─── PROVIDED PASSAGE

In order to be able to improve the robustness of the method as much as possible, the optical flow technique adopted for the method in this paper is TV-L1 [33] method described above. Fig. 3 shows some typical visualizations of optical flow features, which are calculated by the TVL1 method for various emotion samples. The approximate locations of key points on a face, such as the eyes, eyebrows, mouth, nose, cheeks, etc., can be identified in most visualizations through human eye observation. The facial muscle movements of ‘happiness’ emotion are mainly concentrated in the cheek area, ‘disgust’ emotion in the eyebrow area, ‘repression’ emotion in the mouth area, ‘surprise’ emotion in the eye area, and ‘others’ emotions in the forehead area. However, not all samples followed the above pattern.
Fig. 3. Visualization of optical flow features
3.3 Classification Using Improved MobileNetV2
MobileNetV2 is Sandler's proposed neural network architecture for facial attribute detection. It has been trained and evaluated on Google's internal database [34] and can be applied to mobile devices. Its main innovations are the introduction of inverted residuals and linear bottlenecks, and the realization of recent results balancing inference time and performance for generic benchmarks such as ImageNet [35], COCO [36] and VOC [37]. The MobileNetV2 network structure is shown in Table 1. Compared to most operational approaches our training approach is simple and straightforward: We do not perform a sophisticated alignment on the network architecture, just replace the classifiers.
Table 1. MobileNetV2 network structure: l represents the expansion coefficient of the intermediate convolution channel; o represents the number of output channels; r represents the layer repeated several times; s represents the stride of the convolution; b represents the bottleneck
MobileNetV2 uses the SoftMax classifier. SoftMax regression is an improvement on Logistic regression, which is used for biclass problems, and SoftMax is used for multiclass problems. When a given sample is inputted, it will output a value between 0 and 1, which represents the probability that the input sample belongs to that class. For expression image x, the probability of its class j is
\(p\left(y^{(i)}=j \mid \mathbf{x}^{(i)}, \theta\right)=\frac{e^{\theta_{j}^{T} \mathbf{x}^{(i)}}}{\sum_{i=1}^{k} e^{\theta_{j}^{T} \mathbf{x}^{(i)}}}\) (11)

──────

## PROBLEMS AND TASKS:
[A] Recast the paragraph of the passage on optical flow and MobileNetV2 that begins "MobileNetV2 is Sandler's proposed" as a short bulleted list that keeps its main facts.
[B] Answer these questions from the passage on optical flow and MobileNetV2:
(i) Which optical flow technique does the method adopt?
(ii) In which facial area are the muscle movements of the 'surprise' emotion mainly concentrated?
(iii) What kind of problems is Logistic regression used for?
[C] Pick up the passage on optical flow and MobileNetV2 right after equation (11), and continue it.
The lines after this sentence have no connection to the passage on optical flow and MobileNetV2.

─── SUPPLIED DATA

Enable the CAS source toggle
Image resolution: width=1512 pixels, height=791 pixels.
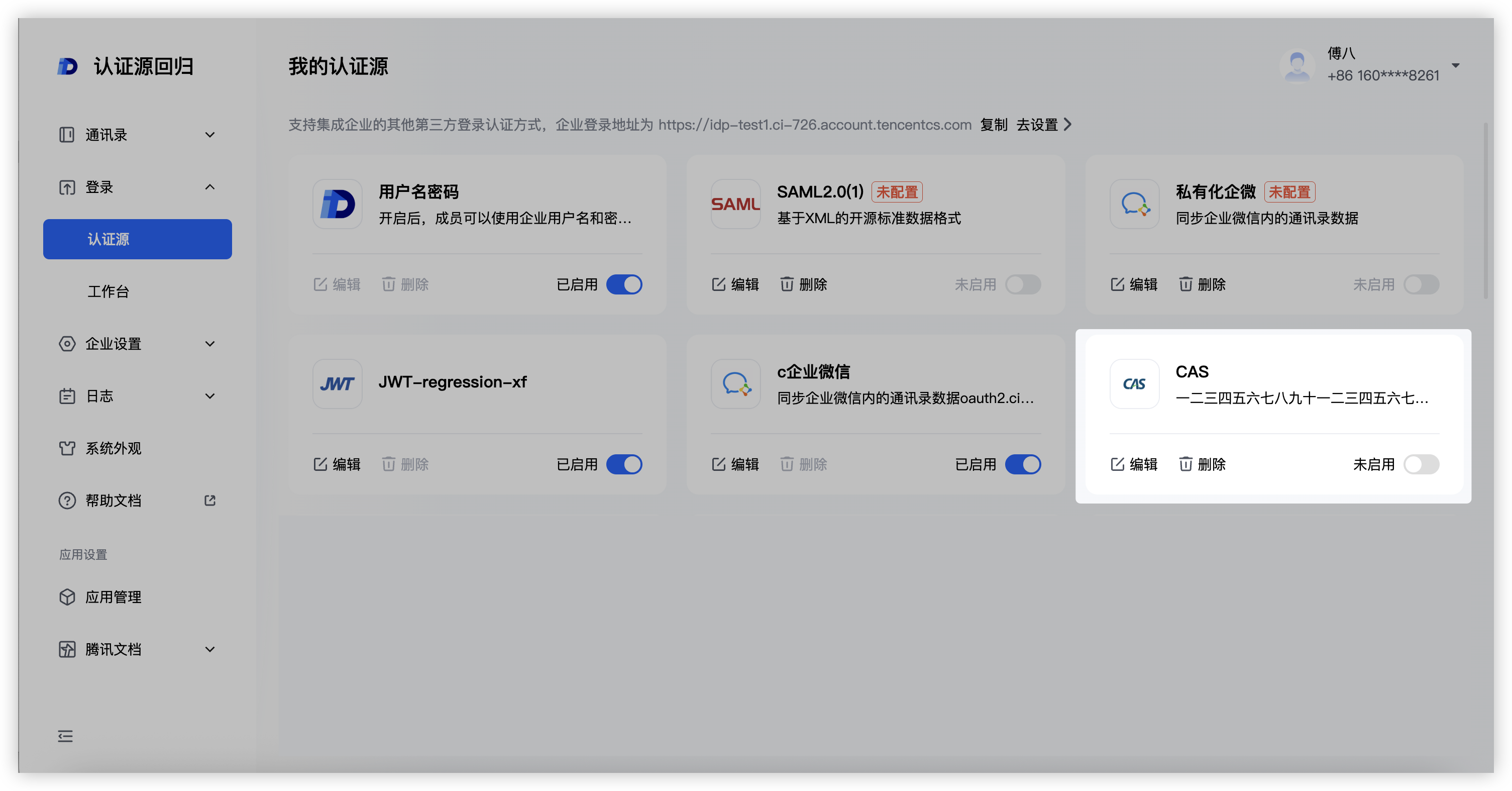click(1421, 464)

──────

## ANSWERS PER TASK:
[A]
- MobileNetV2 is a neural network architecture proposed by Sandler for facial attribute detection.
- It was trained and evaluated on Google's internal database and can run on mobile devices.
- Its main innovations are inverted residuals and linear bottlenecks.
- It balances inference time and performance on generic benchmarks such as ImageNet, COCO and VOC.
- Its network structure is given in Table 1.
- The training approach is simple: there is no sophisticated alignment of the architecture, and only the classifiers are replaced.

[B]
(i) The TV-L1 method.
(ii) The eye area.
(iii) Biclass problems.

[C]
where p(y(i) = j|x(i),θ) is the probability that expression image x corresponds to each expression category j, and θ is the parameter to be fitted. Ultimately, the category with the highest probability value is the final result of the neural network's predictive classification. The characteristics of micro-expressions determine that the distinction between classes of different micro-expressions is not high. In this situation, since Softmax layer minimizes cross entropy from the global point of view, it will probably lead to misclassification once there are negative samples with large differences. So it is not appropriate to use Softmax classifier for micro-expression recognition. To solve this problem, SVM is used as the classifier. SVM tries to find the maximum margin between data points of different categories. It has better differentiability, and the regularization term penalizes the wrongly scored data more strongly, with strong generalization capabilities, thus facilitating the differentiation of micro-expression features. Its Hinge loss function is defined as:
\(\operatorname{loss}(\mathbf{x}, \mathrm{y})=\frac{1}{N} \sum_{i=1, i \neq y}^{N} \max \left(0,\left(\operatorname{margin}-\mathbf{x}_{y}+\mathbf{x}_{i}\right)^{p}\right)\) (12)
where 1 ≤ y ≤ N denotes the label.
4. Experiments
4.1 Database
The CASME II micro-expression database provided by Fu Xiaolan was used in the experiment, including 255 micro-expression video samples. The sampling rate was 200 frames/s, and the resolution was 280×340 pixels. 26 subjects were collected from Asia. Micro expressions were classified into seven categories: disgust (63 samples), happiness (32 samples), surprise (28 samples), repression (27 samples), sadness (4 samples), fear (2 samples) and others (99). Because the number of samples of sadness and fear is too small, this experiment only uses 249 samples from the other five classes, and the composition distribution is shown in Fig. 4. It can be seen that the number of ‘others’ samples accounts for a large part.
Fig. 4. Emotion distribution of CASME II database
4.2 Experiment Settings
In these experiments, OpenCV and Dlib libraries are used in the preprocessing part, and Pytorch framework is used to build the neural network structure in the deep learning part. At the same time, NVDIA CUDA framework 10.1 and cuDNN 8.0.3 library are used in this experiment. The CPU of the hardware platform used for these experiments is Intel Core i9- 9900X, the memory is 64 GB, the video card model is NVDIA Geforce RTX 2080TI * 2, and the hard disk is SAMSUNG 970 EVO PLUS 1TB.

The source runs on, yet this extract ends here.